[begin Material shown]
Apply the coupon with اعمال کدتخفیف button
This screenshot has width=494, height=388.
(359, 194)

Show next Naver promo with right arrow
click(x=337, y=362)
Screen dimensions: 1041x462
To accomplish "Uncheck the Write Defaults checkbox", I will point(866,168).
[end Material shown]
[begin Material shown]
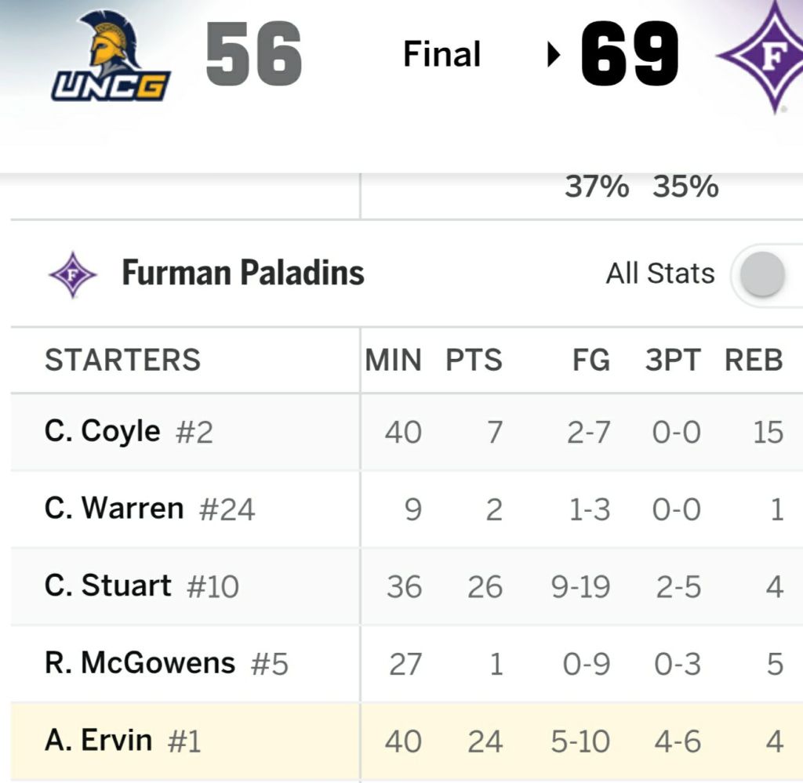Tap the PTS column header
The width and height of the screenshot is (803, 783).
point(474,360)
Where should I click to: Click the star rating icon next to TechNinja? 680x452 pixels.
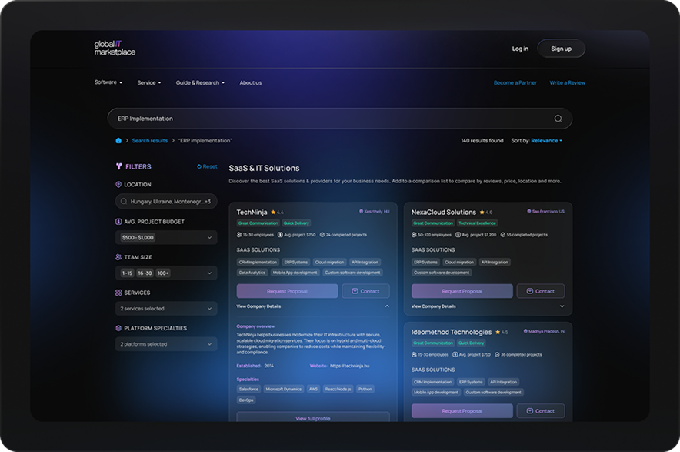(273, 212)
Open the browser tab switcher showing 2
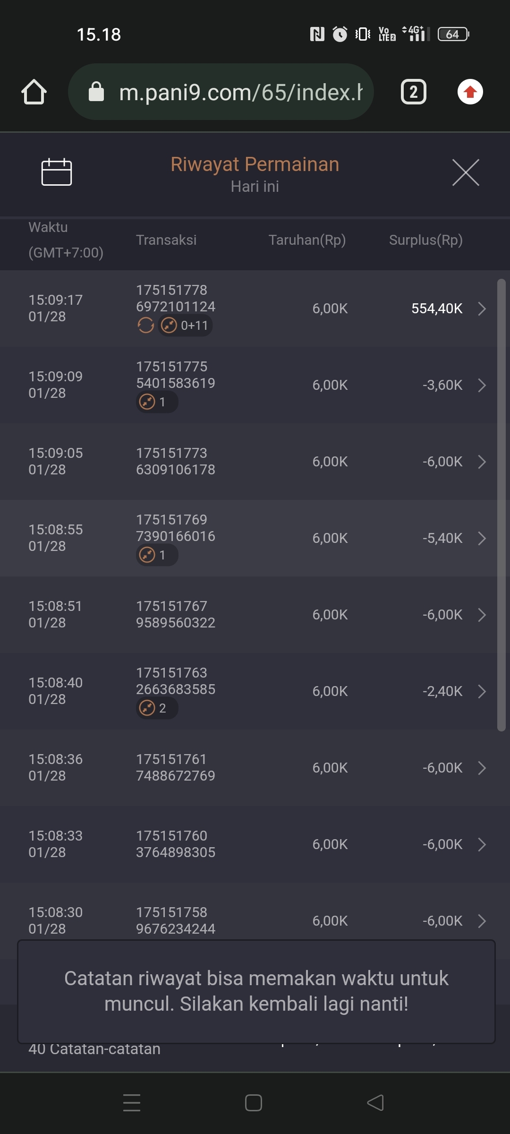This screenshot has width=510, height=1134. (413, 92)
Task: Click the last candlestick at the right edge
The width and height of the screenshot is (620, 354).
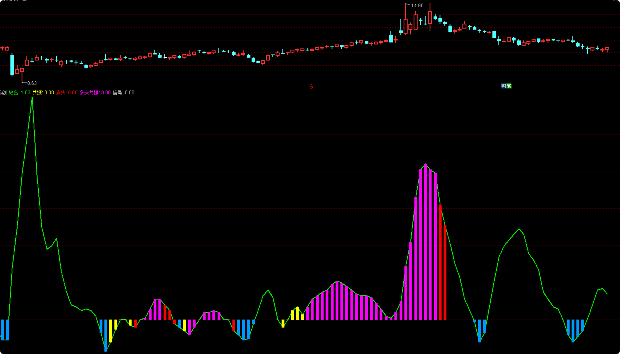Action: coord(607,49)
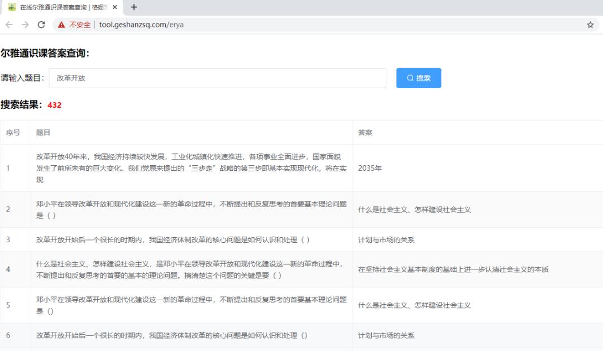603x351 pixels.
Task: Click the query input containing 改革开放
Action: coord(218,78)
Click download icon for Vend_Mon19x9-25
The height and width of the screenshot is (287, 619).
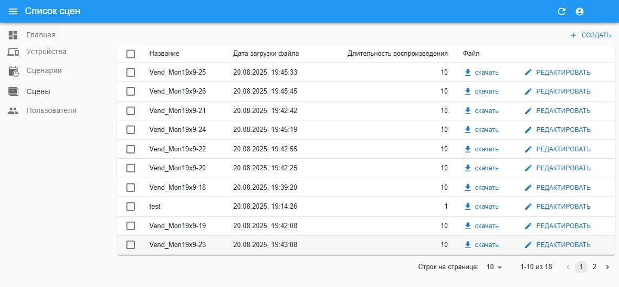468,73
[end Material shown]
Please retype the material between the lines holding "Apply the coupon with اعمال کدتخفیف button" and "I will point(866,168).", inclusive.

Apply the coupon with اعمال کدتخفیف button
This screenshot has width=494, height=388.
(359, 194)

Show next Naver promo with right arrow
click(x=337, y=362)
Screen dimensions: 1041x462
To accomplish "Uncheck the Write Defaults checkbox", I will point(866,168).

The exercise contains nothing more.